I would be interested in hearing from readers about this. Of the people I’ve named, how many have read a paper at, or at least co-written a technical paper for, any secular conference on evolutionary biology in the past ten years? Or published a peer-reviewed paper specifically on evolutionary biology in a secular scientific journal in the past ten years? Are many of the loudest defenders of neo-Darwinian orthodoxy in fact unqualified to talk at an expert level about the latest theoretical and experimental work in evolutionary biology? And if so, why do they set themselves up as the world’s teachers when it comes to evolution? Why do they write so many blogs, post so many comments, put up so many nasty book reviews on Amazon, participate in so many anti-ID debates on the Darwinist side, if they aren’t experts in the field? Why don’t they let the real experts in evolutionary biology – the Coynes and Orrs and Sean Carrolls – do the public cheerleading and debating for evolutionary biology, and stick quietly to their own specialties of cell biology, genetics, developmental biology, etc.?
In most scientific areas, non-experts don’t pretend to stand in for experts.
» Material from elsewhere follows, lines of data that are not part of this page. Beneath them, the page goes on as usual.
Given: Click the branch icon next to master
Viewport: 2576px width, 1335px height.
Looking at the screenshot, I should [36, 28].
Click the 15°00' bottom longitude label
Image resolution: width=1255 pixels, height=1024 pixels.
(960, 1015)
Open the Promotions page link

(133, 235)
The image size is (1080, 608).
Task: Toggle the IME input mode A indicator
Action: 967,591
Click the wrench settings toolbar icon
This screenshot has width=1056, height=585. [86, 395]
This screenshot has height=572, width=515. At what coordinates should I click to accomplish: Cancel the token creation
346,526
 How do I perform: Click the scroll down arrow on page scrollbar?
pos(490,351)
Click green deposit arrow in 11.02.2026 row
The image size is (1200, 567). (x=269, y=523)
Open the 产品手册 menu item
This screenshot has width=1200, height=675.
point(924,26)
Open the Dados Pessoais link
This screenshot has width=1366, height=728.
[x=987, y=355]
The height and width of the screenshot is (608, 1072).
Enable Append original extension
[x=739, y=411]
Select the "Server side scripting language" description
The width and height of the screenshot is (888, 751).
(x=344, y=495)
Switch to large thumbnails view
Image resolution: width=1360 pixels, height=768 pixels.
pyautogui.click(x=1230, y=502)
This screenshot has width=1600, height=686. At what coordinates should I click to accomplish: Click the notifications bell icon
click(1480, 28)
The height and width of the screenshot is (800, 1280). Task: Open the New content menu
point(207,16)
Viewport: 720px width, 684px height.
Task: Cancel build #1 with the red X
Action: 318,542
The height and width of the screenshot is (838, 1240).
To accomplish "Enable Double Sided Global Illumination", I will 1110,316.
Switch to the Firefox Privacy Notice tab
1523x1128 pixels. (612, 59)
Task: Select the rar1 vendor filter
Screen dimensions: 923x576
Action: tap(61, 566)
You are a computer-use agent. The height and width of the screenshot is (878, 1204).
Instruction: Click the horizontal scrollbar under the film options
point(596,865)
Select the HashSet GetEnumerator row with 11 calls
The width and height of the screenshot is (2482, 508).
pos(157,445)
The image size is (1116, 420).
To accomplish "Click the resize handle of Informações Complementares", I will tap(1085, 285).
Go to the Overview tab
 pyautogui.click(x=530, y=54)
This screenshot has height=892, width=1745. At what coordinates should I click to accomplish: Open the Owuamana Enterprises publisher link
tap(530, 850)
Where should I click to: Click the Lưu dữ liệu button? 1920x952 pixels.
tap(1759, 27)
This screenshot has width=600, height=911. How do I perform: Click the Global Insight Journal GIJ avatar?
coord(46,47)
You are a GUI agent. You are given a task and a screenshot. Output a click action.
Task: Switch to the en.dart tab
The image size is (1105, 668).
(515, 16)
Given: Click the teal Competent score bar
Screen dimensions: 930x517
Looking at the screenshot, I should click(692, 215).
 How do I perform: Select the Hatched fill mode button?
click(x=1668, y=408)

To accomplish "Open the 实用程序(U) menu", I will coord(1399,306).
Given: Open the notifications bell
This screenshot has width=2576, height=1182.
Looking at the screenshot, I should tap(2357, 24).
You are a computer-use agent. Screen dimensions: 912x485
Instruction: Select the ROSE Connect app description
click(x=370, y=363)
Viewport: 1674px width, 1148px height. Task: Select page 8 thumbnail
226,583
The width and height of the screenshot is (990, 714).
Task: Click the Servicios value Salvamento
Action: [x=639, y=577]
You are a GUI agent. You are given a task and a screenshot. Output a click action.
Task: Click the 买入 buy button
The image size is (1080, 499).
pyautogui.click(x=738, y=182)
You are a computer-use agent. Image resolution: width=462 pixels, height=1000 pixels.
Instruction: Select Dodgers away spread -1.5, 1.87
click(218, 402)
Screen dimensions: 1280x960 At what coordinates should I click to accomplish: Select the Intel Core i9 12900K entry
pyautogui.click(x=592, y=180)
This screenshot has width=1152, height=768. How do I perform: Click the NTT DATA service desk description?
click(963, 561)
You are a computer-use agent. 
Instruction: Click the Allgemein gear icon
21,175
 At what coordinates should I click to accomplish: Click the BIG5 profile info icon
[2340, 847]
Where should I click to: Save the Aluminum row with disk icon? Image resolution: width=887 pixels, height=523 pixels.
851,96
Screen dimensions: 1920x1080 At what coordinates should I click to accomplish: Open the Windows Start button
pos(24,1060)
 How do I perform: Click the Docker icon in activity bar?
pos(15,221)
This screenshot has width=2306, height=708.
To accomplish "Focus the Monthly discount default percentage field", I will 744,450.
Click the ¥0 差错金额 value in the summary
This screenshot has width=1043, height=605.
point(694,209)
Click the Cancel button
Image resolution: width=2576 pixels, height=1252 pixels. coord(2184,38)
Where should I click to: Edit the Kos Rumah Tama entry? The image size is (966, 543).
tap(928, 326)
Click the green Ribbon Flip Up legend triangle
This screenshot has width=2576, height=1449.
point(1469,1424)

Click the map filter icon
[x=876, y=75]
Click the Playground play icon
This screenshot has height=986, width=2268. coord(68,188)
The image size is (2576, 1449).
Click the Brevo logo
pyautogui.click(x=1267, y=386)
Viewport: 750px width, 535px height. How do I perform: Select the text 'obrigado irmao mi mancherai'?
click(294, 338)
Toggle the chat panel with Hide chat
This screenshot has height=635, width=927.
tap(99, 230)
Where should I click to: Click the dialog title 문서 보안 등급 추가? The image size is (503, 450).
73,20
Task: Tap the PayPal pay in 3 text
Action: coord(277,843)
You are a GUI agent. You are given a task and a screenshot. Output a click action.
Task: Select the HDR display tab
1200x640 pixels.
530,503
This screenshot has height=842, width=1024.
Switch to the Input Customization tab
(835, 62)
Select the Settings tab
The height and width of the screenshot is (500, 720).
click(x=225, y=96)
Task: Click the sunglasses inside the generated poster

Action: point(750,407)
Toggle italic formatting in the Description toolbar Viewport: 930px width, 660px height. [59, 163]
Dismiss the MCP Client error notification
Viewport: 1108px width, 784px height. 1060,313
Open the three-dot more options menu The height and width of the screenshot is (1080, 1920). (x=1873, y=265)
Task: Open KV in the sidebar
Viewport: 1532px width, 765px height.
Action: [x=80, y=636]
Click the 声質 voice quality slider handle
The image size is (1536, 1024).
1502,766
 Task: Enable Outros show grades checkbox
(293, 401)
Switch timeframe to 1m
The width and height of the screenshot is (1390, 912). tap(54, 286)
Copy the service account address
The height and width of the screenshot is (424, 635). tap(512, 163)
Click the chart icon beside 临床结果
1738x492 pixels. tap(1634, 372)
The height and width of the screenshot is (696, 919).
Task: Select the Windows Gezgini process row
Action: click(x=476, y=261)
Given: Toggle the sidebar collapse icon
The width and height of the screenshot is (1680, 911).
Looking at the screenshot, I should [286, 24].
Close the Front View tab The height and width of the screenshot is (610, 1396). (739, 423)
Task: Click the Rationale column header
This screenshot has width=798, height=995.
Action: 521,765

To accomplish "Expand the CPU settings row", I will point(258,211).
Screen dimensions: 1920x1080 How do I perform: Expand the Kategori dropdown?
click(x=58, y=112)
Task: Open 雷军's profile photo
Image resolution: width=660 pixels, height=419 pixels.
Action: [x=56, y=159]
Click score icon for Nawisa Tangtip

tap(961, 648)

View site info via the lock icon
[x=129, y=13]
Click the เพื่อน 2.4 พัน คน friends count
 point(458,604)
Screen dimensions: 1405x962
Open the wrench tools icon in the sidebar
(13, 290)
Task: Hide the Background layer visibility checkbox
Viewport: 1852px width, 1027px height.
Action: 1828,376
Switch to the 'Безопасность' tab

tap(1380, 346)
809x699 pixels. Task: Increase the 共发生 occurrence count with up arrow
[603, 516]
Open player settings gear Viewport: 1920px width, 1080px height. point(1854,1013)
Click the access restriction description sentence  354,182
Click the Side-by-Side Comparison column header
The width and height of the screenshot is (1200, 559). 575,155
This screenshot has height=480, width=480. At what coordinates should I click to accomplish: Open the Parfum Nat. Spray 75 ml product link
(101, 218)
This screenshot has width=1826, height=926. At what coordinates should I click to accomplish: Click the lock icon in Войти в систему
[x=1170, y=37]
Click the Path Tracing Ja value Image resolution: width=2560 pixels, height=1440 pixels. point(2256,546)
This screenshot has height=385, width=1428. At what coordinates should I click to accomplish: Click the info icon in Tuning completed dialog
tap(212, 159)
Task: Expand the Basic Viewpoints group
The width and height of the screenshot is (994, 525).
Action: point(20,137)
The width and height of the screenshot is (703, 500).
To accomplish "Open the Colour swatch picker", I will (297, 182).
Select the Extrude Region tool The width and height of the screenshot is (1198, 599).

You don’t see solid-state physicists rushing onto the blogosphere to defend the latest view on black holes from Stephen Hawking. They leave the defense of cosmology to the cosmologists. But for some reason every medical geneticist, soil scientist, biochemist, developmental biologist, cell biologist, anthropologist, part-time first-year biology instructor, undergrad biology teacher at a Christian college, etc., thinks himself or herself an expert on evolutionary theory, and competent to debate it with anyone, any time. Normal professional humility goes out the window when defending Darwinian theory is concerned. That’s why I think it’s important to ask the question: how many of the self-appointed defenders of Darwinian evolution have demonstrated competence, proved by research and publication, in the field of evolutionary biology?